答えはYESです。妊婦健診や入院、分娩費用、診療や治療費、薬代、不妊症の治療費や、陣痛が来たときのタクシー代なども、医療費控除の対象になります。ただし、自治体からの妊婦健診補助券や、出産育児一時金を差し引いても、支出が10万円以上になる場合です。
しておくべきことはこれ!
医療費控除はその年だけでなく、5年間までならさかのぼって申請することが可能です。子どもが生まれて忙しいから、次の年に申告しようということも可能なので、ありがたいですね。その際は年ごとに医療費の領収書やレシートを、なくさないようまとめておきましょう。

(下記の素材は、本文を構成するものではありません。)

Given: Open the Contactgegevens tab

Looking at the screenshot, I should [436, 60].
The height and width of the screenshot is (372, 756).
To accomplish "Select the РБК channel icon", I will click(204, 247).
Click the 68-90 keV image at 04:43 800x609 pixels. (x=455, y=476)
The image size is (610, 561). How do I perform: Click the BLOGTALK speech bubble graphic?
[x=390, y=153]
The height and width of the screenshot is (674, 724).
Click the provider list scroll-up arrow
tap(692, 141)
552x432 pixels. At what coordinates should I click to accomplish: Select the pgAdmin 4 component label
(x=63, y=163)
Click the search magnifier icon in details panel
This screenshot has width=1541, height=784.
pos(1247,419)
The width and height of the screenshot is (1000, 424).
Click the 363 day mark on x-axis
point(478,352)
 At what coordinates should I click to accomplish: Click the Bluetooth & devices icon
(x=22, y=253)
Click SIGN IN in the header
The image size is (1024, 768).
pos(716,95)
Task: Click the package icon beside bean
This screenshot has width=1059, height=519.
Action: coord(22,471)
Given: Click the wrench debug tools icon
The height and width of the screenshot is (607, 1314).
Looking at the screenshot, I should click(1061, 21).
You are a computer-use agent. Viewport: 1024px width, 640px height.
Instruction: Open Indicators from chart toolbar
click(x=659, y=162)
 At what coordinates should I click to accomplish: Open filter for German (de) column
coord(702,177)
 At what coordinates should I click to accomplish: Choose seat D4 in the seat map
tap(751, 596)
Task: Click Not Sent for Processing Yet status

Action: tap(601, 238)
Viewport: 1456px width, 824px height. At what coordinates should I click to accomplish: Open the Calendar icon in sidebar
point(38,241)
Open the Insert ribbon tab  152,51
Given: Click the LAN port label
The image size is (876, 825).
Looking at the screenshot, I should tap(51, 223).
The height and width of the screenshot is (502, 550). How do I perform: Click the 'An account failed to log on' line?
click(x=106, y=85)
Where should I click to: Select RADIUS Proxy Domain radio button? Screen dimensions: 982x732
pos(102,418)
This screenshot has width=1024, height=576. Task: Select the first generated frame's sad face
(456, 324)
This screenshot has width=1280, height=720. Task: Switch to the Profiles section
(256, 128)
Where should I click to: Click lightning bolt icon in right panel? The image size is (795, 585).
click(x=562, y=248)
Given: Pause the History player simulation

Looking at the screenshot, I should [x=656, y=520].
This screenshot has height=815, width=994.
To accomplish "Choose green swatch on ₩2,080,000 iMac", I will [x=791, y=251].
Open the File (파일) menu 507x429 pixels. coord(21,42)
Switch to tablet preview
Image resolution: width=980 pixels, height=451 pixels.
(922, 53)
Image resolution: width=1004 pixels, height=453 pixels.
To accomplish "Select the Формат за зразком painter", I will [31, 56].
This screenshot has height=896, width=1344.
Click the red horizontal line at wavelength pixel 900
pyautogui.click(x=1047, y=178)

忘れがちな交通費は、自分で逐一メモして領収書と一緒にしておくことをおすすめします。
得するポイント
妊娠、出産をする年には大きな医療費がかかり、医療費控除が適応されそうだということが見込まれるので、その年に、家族の虫歯治療やレーシックなどを済ませておくのもひとつの手です。また、医療費控除をすると、所得税が戻ってくるだけでなく、次の年の住民税や保育料が安くなる可能性があるのです。所得税の還付金として返ってくるお金は、ほんのわずかだからと、申請しないのはもったいないですよ。
確定申告の仕方について
明細書と確定申告書を記入します
医療費控除の対象となることがわかったら、まずは確定申告申請用紙を手に入れます。国税庁のホームページでもダウンロードできますし、直接税務署に取りに行ってもOK。医療費控除の申請の場合は、明細書の記入が必要です。取っておいた領収を見ながら、全てを一枚の紙上にまとめます。
手続きはいつすればいいの?
確定申告は毎年、2月16日〜3月15日の間に行うことが原則となっているので、その時期に行います。還付金が戻るのは、大体申告をしてから一か月ほど経った頃。指定した口座に振り込まれるので、いくら返ってきたかチェックしてくださいね。
どこですればいいの?
手続きは税務署で行います。期限内に近くの税務署に、確定申告書、医療費明細書、一年分の領収書、交通費の記録、印鑑、源泉徴収票、振り込んでもらう銀行口座の情報を持って行き、案内に従って手続きをします。その場で書くこともできるので、書き方に不安がある人は、その場で記入しても構いません。
e-Taxで行う場合
e-Tax(イータックス)であれば、税務署に行かなくても、書類を郵送しなくても、オンライン上で確定申告を行うことが可能です。ただしこれは電子証明書を持っている場合。電子証明書をもらうには、まずマイナンバーカードを持って、住民票がある市町村役場に行き申請します。電子証明書はマイナンバーについているICチップに書き込まれるため、今度は自宅のパソコンで使えるカードリーダーが必要です。
まとめ
出産育児一時金が時代と共に増え、現在は42万円が支給されるので、出産に関わる医療費の負担は軽くなってきています。それでも妊娠、出産にはどうしてもお金がかかるもの。トラブルがあったりすると通院や入院費もかさみ、なおさら家計を圧迫しますよね。そんなときは面倒くさいと思わずに、一度医療費を計算してみましょう。知らないままにしておくと、いつの間にか税金で損をしているかもしれませんよ。